Und deshalb sehne ich mich so oft nach den zeiten zurück, in denen ich mich mit meinem amiga auf die mäjhlbox verbunden habe. So technisch miserabel es war, es hatte noch einen sinn und damit einen sitz in meinem leben.

In den letzten monaten erwische ich mich immer häufiger dabei, dass mir die lust vergeht. Dass ich zwar noch schreibe, und wie mir immer wieder gesagt wird, dass ich das auch gut tue, aber dass ich den ganzen vorgang als etwas mechanisch-sinnloses empfinde. Etwa so, als hätte ich eine kunstvoll und aufwändig gebaute schreibmaschine vor mir, deren ausgeworfene blätter umgehend in einen gierigen aktenvernichter befördert werden. Denn genau so wie in diesem bild kommt mir das kommunikative umfeld des gegenwärtigen internetz immer wieder vor. Und alles, was man darin tut, geht in die flammen, in das nichts – und wenn es nicht gerade zur unterhaltung und ablenkung der massen taugt, geschieht dies auch völlig unbeachtet.

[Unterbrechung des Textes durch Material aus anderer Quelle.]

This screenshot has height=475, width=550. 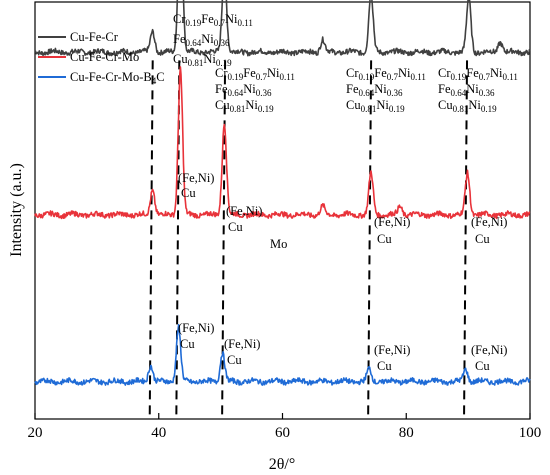 I want to click on legend-label-cu-fe-cr-mo-b4c: Cu-Fe-Cr-Mo-B4C, so click(x=118, y=78).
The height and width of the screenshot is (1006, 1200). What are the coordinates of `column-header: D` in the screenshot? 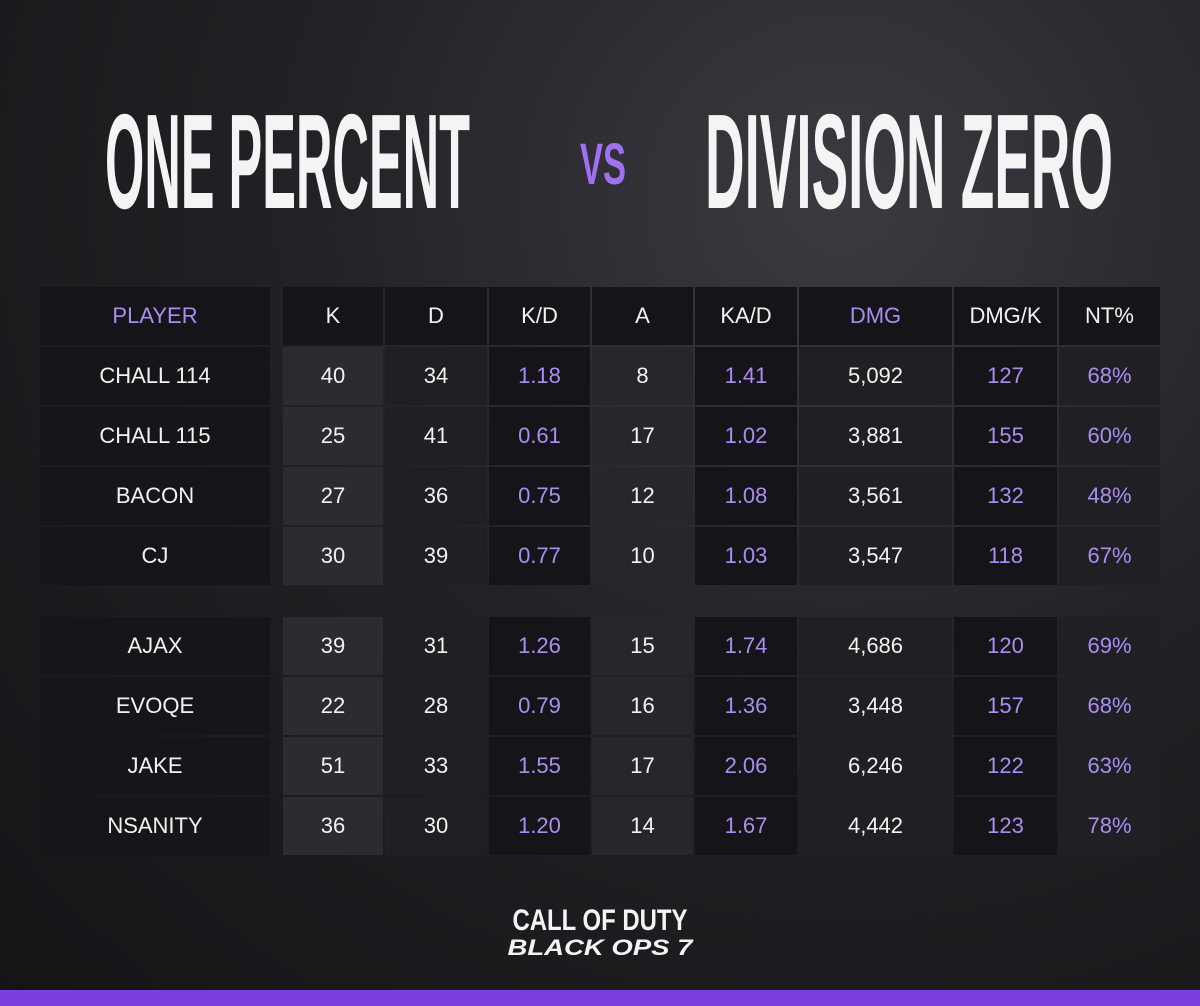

(Ich bin übrigens froh, dass dieses blog völlig unbeachtet ist und nur von einigen fänns gelesen wird. Denn so ermöglicht es mir menschliche mitteilungen, die in meinen „richtigen“ blogs sofort vom gierigen zynismus etlicher leser zerrissen würden.)

Ach, es ist november. Wer sollte nicht melancholisch werden!